- [Obiettivi]
**a.** Nel testo sull'insurrezione del 1848, in quale data è collocata l'amnistia di Pio IX?
**b.** Restituisci, tra le righe del materiale fornito, quelle che vanno dalla riga contenente "Viewport: 1000px width, 479px" fino alla riga contenente "point(472,411)" compresa, copiandole senza alcuna modifica e omettendo le immagini.

══ Testo del documento ══

DALLA CRONISTORIA DI SAN MARCO ARGENTANO
DI SALVATORE CRISTOFARO

PARTE III - TEMPI MODERNI

Cap. II
Cap. III
Cap. IV / 1
Cap. IV / 2
Cap. V Cap. VI
Cap. VII /1
Cap. VII /2
Cap. VIII
Cap. IX

Capitolo V

Insurrezione del 1848

Erasi nello scorcio del 1846, e venuti i popoli in conoscenza di tutti gli avvenimenti, che dall'elezione di Pio IX in poi si compivano in Roma; dell'amnistia del 6 luglio del 46, delle riforme, delle dimostrazioni, e degl'inni onde la città dì e notte risonava in lode del gran pontefice (1) e delle speranze che si compivano a pro dell'Italia (2); gli animi di tutti, dimenticando i passati lutti, aspiranti a schietta gioia, e parve a tutti, che
 
Senza i troni scuotere
Senza destar le spade
Con ala placidissima
Su l'itale contrade
Della paterna glora
Ritorneranno i dì

E sotto quell'eruzione di applausi e di gioie parvero una stonatura i delirii politici che v'immischiavano gl'intemperanti affiliati della Giovine Italia, onde in napoli cominciava a sentirsi quel sordo rumoreggiar di tumulti, come quello che precede il rebore del nativo Vesuvio. L'Italia era svegliata, ma non seppe mantenersi, secondo il programma giobertiano ed aspettava tutto dai principi e precipitò tutto con la violenza, e l'amarezza di altri gravi dolori si dovette assaggiare.

═══
══ Materiale fornito ══

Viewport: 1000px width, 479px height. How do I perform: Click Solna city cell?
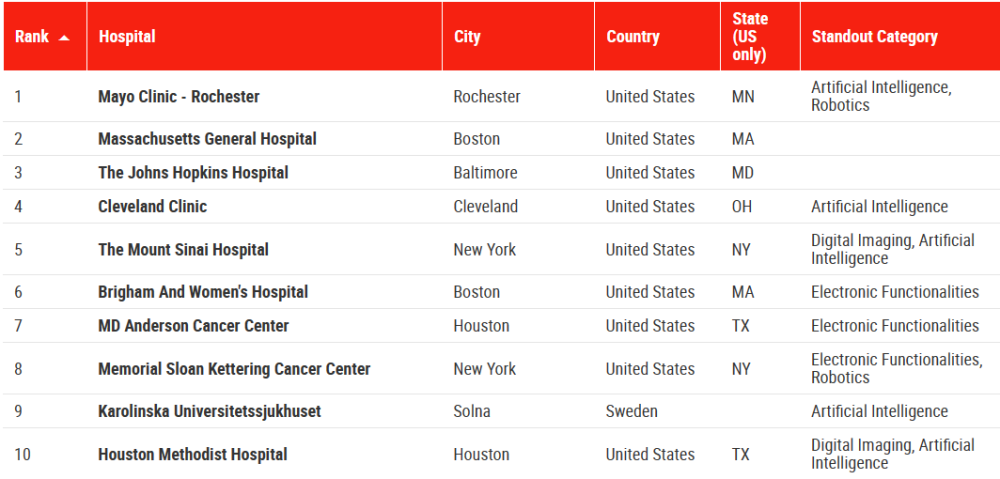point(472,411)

═══
══ Materiale fornito ══

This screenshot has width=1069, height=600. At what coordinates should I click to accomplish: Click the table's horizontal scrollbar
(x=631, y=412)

═══
══ Materiale fornito ══

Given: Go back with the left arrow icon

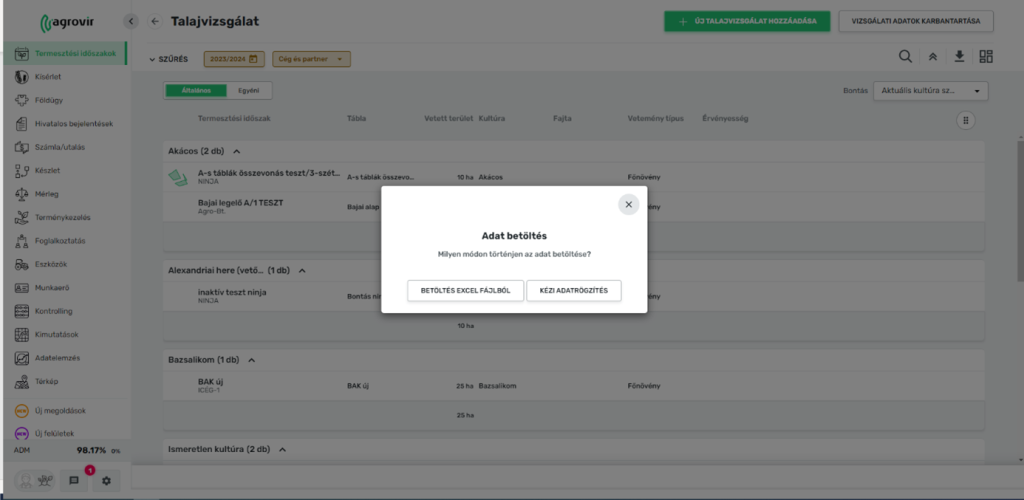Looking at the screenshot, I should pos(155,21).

═══

- [Risposte]
**a.** Il 6 luglio del '46.

**b.**
Viewport: 1000px width, 479px height. How do I perform: Click Solna city cell?
point(472,411)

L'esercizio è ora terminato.